# baron nibs



## sparhawk (Apr 15, 2008)

Have any of you bought the replacement nibs from a.s. for the baron? I was wanting to try some things with the nib sections and grip but when i looked at the picture on a.s. the nib section looks like it is minus the grip part. Just the feed section and nib.


----------



## mrcook4570 (Apr 15, 2008)

It is without the metal sleeve.


----------



## jeffj13 (Apr 15, 2008)

I haven't bought one, but you are correct.  The section is not included.  All you need to do is unscrew the old nib and screw in the new one.

jeff


----------



## Texatdurango (Apr 15, 2008)

If you wanted to modify some nib jackets for the Baron, I would order either the BHW-706, BHW-707, BHW-708, which are also shown on the A/S page.  

I am not constrained by the kit female threaded part so make the entire housing including new threads but you can do something similar and still use your stock male threads.  I have a photo in my album that shows one way that I modify my nib holders, it might give you some ideas.

http://www.penturners.org/forum/photo_album_view.asp?cname=Tools and ideas&mid=3891&cid=5052


----------



## BrentK (Apr 15, 2008)

Get in touch with DCBluesman here on the forum. I have ordered nibs from him. He is very informative when it comes to fountain pens he helped me alot and his products are second to none.


----------



## sparhawk (Apr 16, 2008)

Thanks Tex ,that was what i was thinking about but didnt want to screw up a pen doin it and then not be able to replace it if the nib kit was different.
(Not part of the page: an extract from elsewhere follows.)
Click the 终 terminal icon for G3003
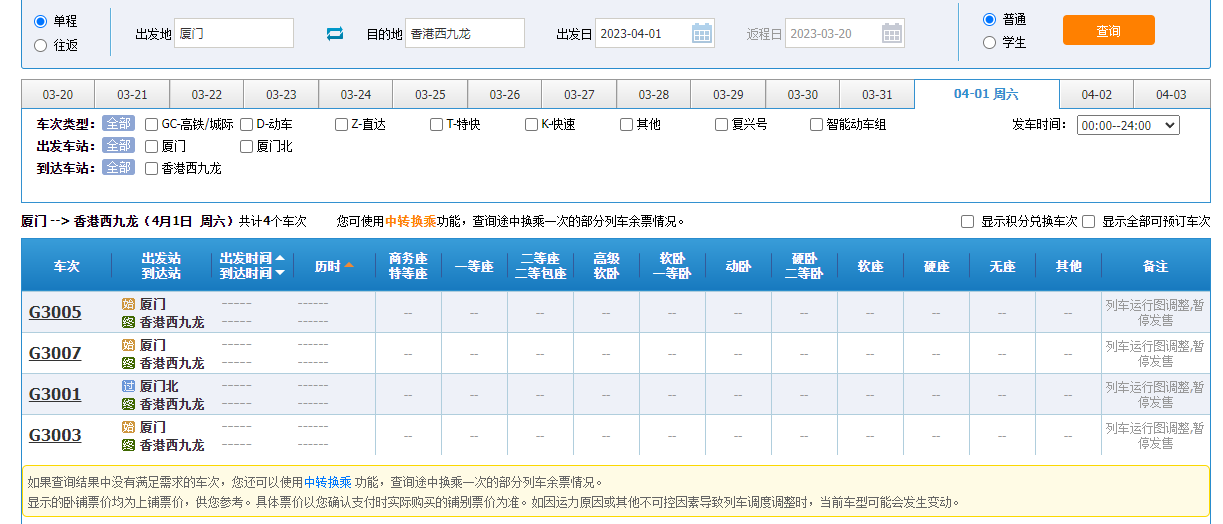This screenshot has height=524, width=1223. coord(128,445)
Thanks for the help.


----------



## Chuck Key (Apr 16, 2008)

Ok, are we saying that threads on this part 





 on the baron and the CSU item are the same?


----------



## Texatdurango (Apr 16, 2008)

> _Originally posted by Chuck Key_
> 
> Ok, are we saying that threads on this part
> 
> ...


I wouldn't know about the small threads on the feed housing since I have never purchased a Baron fountain pen to compare.  The threads on the outer jacket are the same though... OR at least close enough that the Craft Supply nib holders thread nicely into a Baron lower body.  

I have modified the jackets of several $4.50 replacement holders from Craft Supply and they thread right onto a Baron body.  I would bet that one could take the replacement holders A/S sells, that I mentioned in an earlier post, and screw them right into Jr Gent bodies as well!


----------



## DCBluesman (Apr 16, 2008)

Yes, they share the same threading.


----------



## Chuck Key (Apr 16, 2008)

Lou, are you saying yes to my question or confirming Georges statments.  Still confused.

Chuckie


----------



## DCBluesman (Apr 16, 2008)

You can take the black plastic housing pictured, including the feed and nib if desired, from a Baron and put it in the metal section for the Jr. Gent II and vice versa.  The parts are slightly different, but the threading is the same.  More clear?


----------



## Chuck Key (Apr 16, 2008)

> _Originally posted by DCBluesman_
> 
> You can take the black plastic housing pictured, including the feed and nib if desired, from a Baron and put it in the metal section for the Jr. Gent II and vice versa.  The parts are slightly different, but the threading is the same.  More clear?



Yes, very clear and greatly appreciated.  Thank you.


----------